The cause of the outage, the latest major Internet outage this summer, was linked to Akamai Technologies, the global content delivery network based in Cambridge, Mass. Oracle, a cloud service provider, said its outage was the direct result of the Akamai disruption.
Akamai spokesman Timothy Whitman told The Washington Post that the company was making sure the fix held up.
“We will continue to monitor to ensure that the impact has been fully mitigated and can confirm this was not a result of a cyberattack on the Akamai platform,” Whitman said.
Delta, whose customers said that they were having trouble checking in for their flights, noted on its website that the airline was experiencing “temporary technical issues.”
DraftKings acknowledged that its site was down. “We’re aware of sitewide DFS and SB issues resulting in the app and full site not loading,” the company’s customer service team tweeted. “We’re working to have everything resolved and back to normal ASAP.”
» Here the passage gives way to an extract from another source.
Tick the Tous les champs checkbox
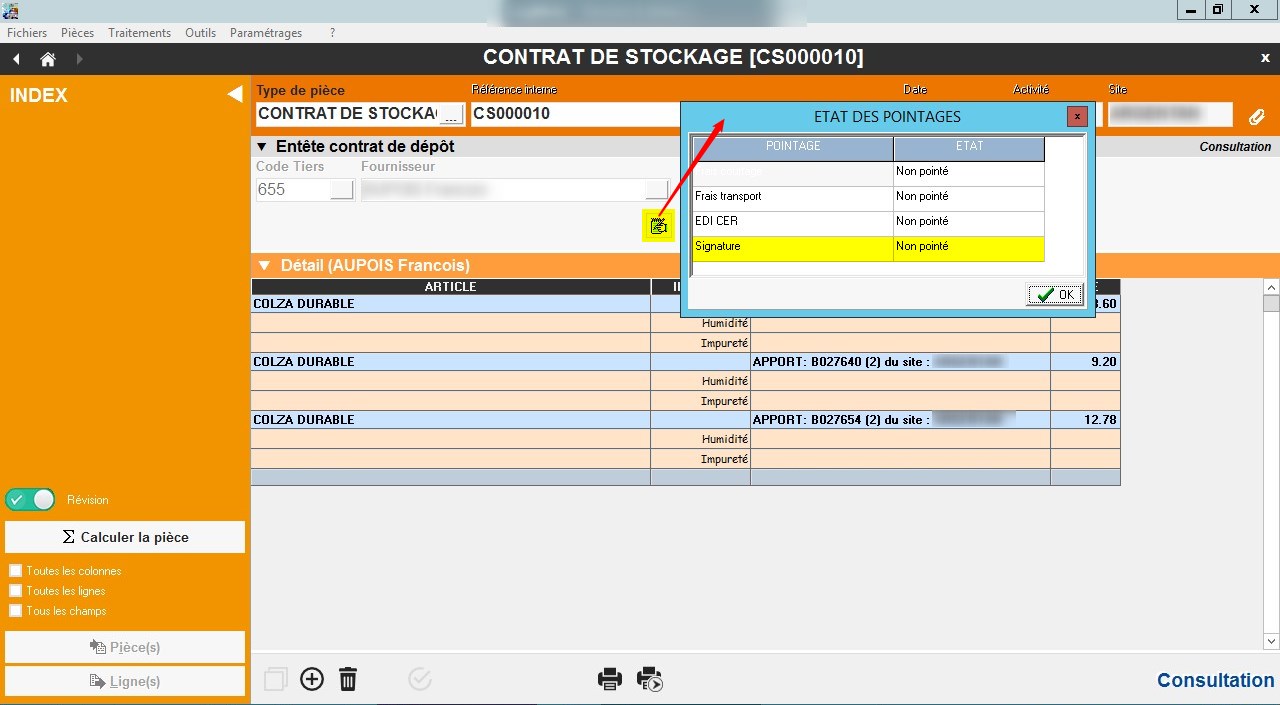The image size is (1280, 705). pos(15,611)

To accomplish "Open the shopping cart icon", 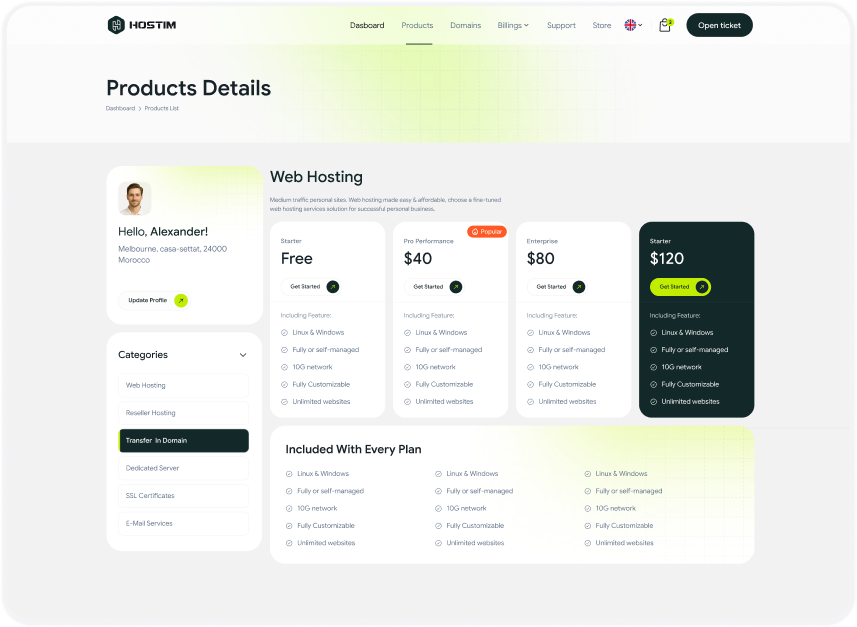I will tap(664, 25).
Southwest Airlines, whose site was among those that also reported problems during outages in June, said the company was working on fixing the issue. “Our Tech Team has been made aware of the issues our Customers are encountering on Southwest.com and we’ll get it back up and running ASAP,” the company tweeted. “We appreciate your patience and understanding in the meantime!”
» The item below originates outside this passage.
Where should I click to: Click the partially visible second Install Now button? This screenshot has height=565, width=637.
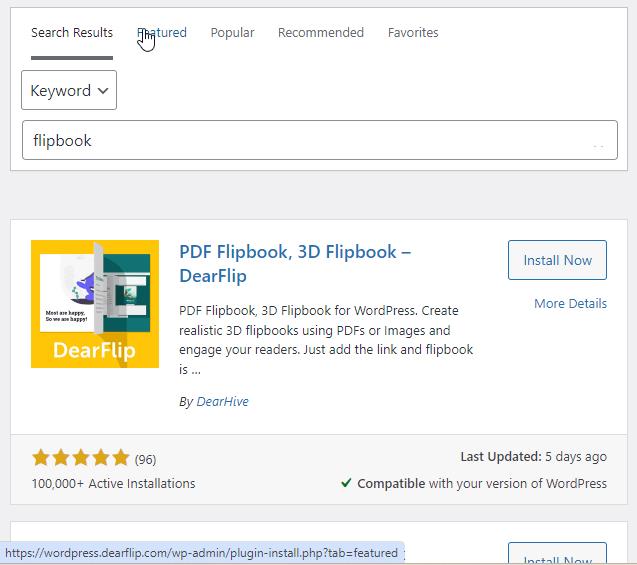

PlayStation Network games such as “Fortnite” and “Call of Duty” also were temporarily down. And other companies also took to Twitter to assure customers that their services would be restored.
The disruption comes more than a month after two outages struck large swaths of the Internet.
A June 8 outage, which affected companies such as the New York Times, Amazon and Hulu, appeared related to the San Francisco cloud services provider Fastly, which many companies use to help their websites load faster.
Then, on June 17, the sites for multiple airlines, banking institutions and trading platforms went down. United Airlines and the Commonwealth Bank of Australia were among those reporting outages, and the Hong Kong Stock Exchange also faced technical issues. Much like Thursday’s outage, the service disruption last month stemmed from a failure at Akamai. The company previously said that outage was due to a bug in a service used to mitigate distributed denial-of-service attacks.
Though outages at content delivery networks and Internet service providers generally get resolved rapidly, these disruptions — which have come amid pandemic-era shifts in people’s online habits — continue to underscore how these incidents can bring huge parts of Internet life to a halt.